**THE PROBLEM:**
Give back exactly the lines of the data below, starting with the line that has "Task: View the 코스닥 intraday chart" and going on through the line that has "Expand the address bar history dropdown".

**EXCERPTED DATA:**
*** Block opens ***
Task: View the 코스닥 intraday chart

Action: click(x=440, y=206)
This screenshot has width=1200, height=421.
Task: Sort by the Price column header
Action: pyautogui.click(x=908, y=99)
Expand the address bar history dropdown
*** Block closes ***
*** Block opens ***
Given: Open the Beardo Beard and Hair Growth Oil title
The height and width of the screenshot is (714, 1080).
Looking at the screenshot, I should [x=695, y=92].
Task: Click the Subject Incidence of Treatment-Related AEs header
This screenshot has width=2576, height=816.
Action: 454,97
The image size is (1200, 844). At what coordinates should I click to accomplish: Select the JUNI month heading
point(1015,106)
*** Block closes ***
*** Block opens ***
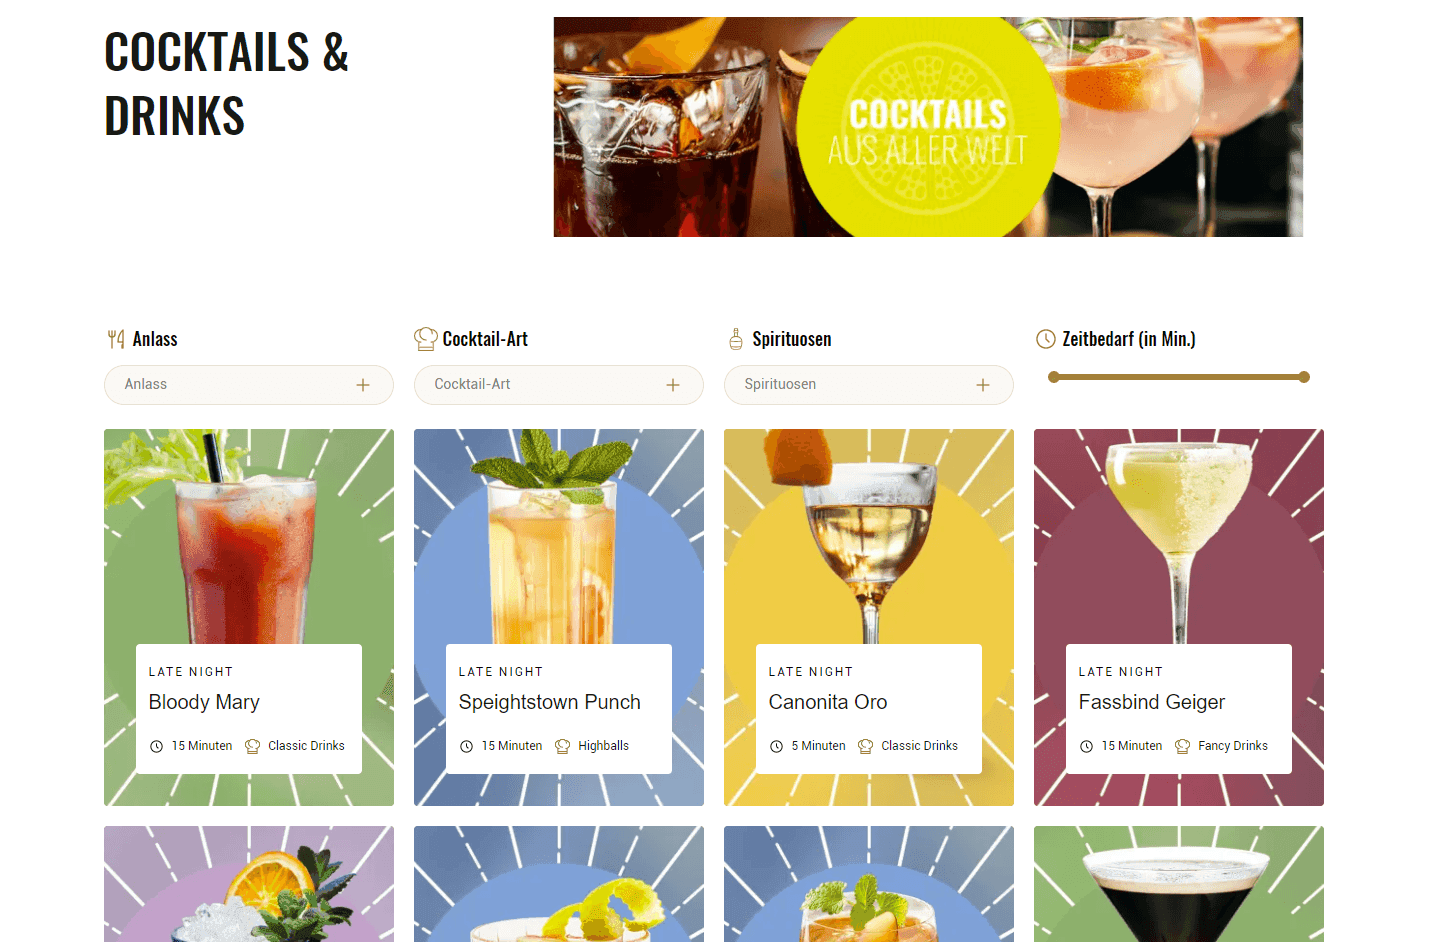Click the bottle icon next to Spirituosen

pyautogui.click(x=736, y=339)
*** Block closes ***
**RESULT:**
Task: View the 코스닥 intraday chart

Action: click(x=440, y=206)
This screenshot has width=1200, height=421.
Task: Sort by the Price column header
Action: pyautogui.click(x=908, y=99)
Expand the address bar history dropdown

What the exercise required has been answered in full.